**SOURCE RECORDS:**
——
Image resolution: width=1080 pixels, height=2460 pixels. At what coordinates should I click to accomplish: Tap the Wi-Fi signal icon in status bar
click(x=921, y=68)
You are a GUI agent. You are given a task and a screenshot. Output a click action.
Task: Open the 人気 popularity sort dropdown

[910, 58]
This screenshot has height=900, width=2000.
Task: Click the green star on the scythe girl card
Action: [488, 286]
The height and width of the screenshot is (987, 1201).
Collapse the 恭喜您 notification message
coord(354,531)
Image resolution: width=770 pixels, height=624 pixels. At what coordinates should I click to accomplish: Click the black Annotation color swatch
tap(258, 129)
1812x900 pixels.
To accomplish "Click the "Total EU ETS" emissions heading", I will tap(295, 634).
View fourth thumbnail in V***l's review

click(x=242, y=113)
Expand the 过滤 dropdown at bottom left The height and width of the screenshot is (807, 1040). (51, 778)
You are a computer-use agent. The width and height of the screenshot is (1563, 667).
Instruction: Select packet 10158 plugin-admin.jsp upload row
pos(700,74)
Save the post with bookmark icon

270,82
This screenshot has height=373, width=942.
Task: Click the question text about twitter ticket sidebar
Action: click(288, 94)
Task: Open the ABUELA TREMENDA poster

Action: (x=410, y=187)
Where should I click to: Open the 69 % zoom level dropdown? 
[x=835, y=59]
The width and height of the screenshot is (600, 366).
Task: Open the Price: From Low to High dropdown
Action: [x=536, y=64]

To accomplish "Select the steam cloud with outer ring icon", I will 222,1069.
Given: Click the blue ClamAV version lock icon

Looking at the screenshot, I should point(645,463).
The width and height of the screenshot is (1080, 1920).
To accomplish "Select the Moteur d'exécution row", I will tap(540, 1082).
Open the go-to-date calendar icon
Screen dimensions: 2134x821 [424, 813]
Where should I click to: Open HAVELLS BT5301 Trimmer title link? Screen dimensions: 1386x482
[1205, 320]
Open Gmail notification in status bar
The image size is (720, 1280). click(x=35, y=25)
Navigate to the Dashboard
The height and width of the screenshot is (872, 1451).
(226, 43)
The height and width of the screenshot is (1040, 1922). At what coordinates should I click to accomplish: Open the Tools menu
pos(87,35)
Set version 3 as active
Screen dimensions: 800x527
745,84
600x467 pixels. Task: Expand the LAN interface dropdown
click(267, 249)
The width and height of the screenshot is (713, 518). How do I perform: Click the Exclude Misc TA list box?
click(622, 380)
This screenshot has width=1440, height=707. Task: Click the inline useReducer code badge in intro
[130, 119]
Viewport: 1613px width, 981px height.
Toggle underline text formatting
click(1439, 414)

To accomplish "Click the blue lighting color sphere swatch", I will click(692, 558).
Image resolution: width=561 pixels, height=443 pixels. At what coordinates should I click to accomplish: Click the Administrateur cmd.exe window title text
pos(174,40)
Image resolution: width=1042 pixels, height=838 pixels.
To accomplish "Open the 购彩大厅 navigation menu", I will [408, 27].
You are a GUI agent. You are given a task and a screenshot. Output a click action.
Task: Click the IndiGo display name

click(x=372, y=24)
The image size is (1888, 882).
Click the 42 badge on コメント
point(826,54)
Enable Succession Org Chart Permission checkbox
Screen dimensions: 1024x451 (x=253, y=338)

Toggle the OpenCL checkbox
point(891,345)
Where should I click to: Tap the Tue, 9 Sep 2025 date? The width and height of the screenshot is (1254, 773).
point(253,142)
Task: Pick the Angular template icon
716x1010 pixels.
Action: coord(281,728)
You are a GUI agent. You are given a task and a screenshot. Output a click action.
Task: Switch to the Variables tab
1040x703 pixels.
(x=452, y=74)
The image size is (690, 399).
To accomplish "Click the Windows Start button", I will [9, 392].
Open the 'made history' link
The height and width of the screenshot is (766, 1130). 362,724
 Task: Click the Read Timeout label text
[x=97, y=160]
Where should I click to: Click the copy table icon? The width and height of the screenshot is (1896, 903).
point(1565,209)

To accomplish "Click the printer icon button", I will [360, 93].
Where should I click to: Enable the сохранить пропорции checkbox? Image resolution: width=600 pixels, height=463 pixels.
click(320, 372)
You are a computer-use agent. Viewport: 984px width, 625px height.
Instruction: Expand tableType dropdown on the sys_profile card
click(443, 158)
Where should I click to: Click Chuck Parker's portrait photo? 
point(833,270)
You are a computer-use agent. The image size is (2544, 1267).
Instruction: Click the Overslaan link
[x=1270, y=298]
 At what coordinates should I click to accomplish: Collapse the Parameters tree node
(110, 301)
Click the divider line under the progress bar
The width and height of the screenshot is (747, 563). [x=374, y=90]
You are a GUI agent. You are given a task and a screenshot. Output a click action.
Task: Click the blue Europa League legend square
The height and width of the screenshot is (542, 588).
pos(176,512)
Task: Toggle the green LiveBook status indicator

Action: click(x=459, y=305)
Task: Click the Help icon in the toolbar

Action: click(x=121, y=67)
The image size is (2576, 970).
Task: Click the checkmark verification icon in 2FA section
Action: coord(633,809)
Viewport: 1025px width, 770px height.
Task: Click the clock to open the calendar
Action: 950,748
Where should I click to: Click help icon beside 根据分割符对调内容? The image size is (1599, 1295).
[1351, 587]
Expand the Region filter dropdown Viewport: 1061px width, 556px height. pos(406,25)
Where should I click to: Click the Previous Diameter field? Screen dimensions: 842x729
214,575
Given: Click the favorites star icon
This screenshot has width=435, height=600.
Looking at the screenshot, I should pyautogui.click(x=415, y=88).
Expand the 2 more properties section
——
Where does the string "computer" appear in the records above? Return every line that holds it.

**TASK RESULT:**
You are a computer-use agent. The width and height of the screenshot is (1563, 667).
You are a computer-use agent. Viewport: 984px width, 625px height.
You are a computer-use agent. The image size is (2544, 1267).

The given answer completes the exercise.